Pero OJO, buscad montañas viejas que estén alejadas de zonas activas sísmicamente, así también os protegéis del riesgo geológico. En España, si el Fin del Mundo viene desde el centro de la Tierra, alejaos especialmente del sur y sureste (desde Granada al sur de Alicante), del Pirineo de Girona, el de Huesca, y en mucha menor medida, del macizo galaico.

Y una vez que nos hemos instalado en nuestra cueva o casa en las montañas, ¿qué? Pues si no habéis aprendido a cazar, a sembrar, a diferenciar las bayas y setas comestibles, a reparar un motor eléctrico,… poco tiempo os queda, creo que no llegamos.

Tampoco estaría de más, en previsión de pulsos electromagnéticos (de origen solar o alienígena) tener una buena jaula de Faraday en la que meter pequeños electrodomésticos que funcionen con pilas o baterías. Y si tenéis más sitio, pues incluso un generador eléctrico diésel, cable, cargadores y regletas, además del alternador de vuestro coche (si éste no tiene electrónica, es decir, ha de tener más de 20 años, además diésel).

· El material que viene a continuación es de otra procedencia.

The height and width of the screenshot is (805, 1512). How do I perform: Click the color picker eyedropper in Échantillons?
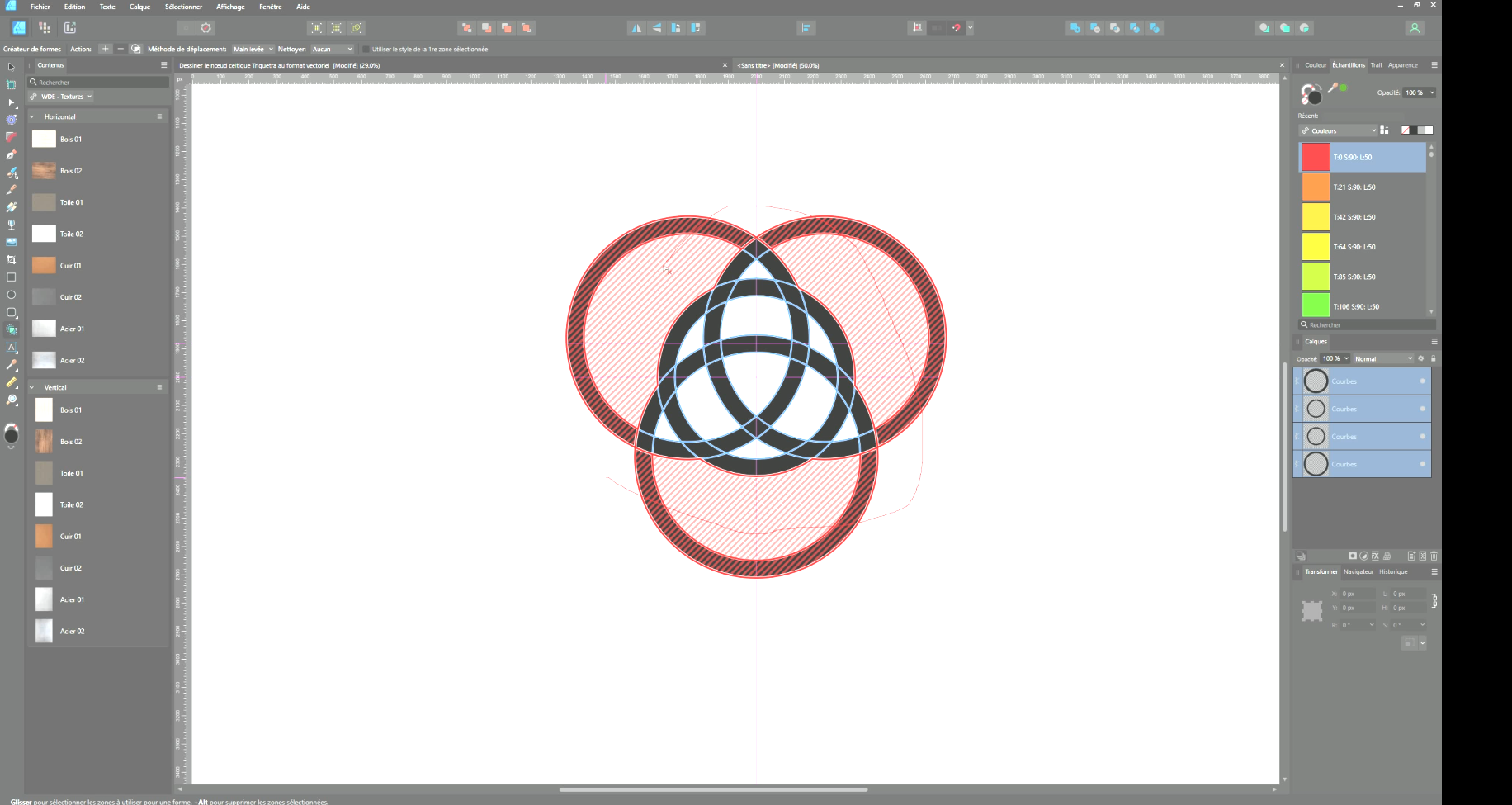pos(1332,88)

Además, habría que saber defenderse de posibles incursiones (zombis, extraterrestres, bandidos, organizaciones totalitarias,…). Por partes:
De los zombis y otros asaltantes de este planeta
Recomiendo la lectura de Zombi: Guía de supervivencia de Max Brooks, del que ya hemos comentado un libro suyo más arriba. Asalta un museo militar o una carnicería y hazte con machetes, espadas, hachas,… Sin duda enfrentarse cuerpo a cuerpo contra tu atacante requiere más fuerza, habilidad, determinación y sangre fría que hacerlo con un arma de fuego, pero es más silencioso (y recuerdo que hay que pasar desapercibido). Una opción intermedia es un arco o una ballesta, pero asegúrate de tener flechas suficientes, igual que con las armas de fuego (deberás aprovisionarte de munición).
De extraterrestres
Lo mejor es que no te vean, y punto. Porque si hay alguien ahí fuera y han sido capaces de llegar aquí y encontrarte, seguro que serán mucho más avanzados, listos y hábiles que tú. Quizá podrías llegar a herir a alguno o pegarle cualquier cosa estornudándole a la cara (o lo que tenga) pero de poco serviría. Se plantea una difícil elección: resistir y morir de pie (o escondido) o vivir servilmente de rodillas (si es que lo permiten).
Pero vamos, que toda esta película que nos estamos montando, sabemos que no sucederá, al menos el 21 de diciembre de 2012. Ahí tenemos a Marty McFly para demostrarlo.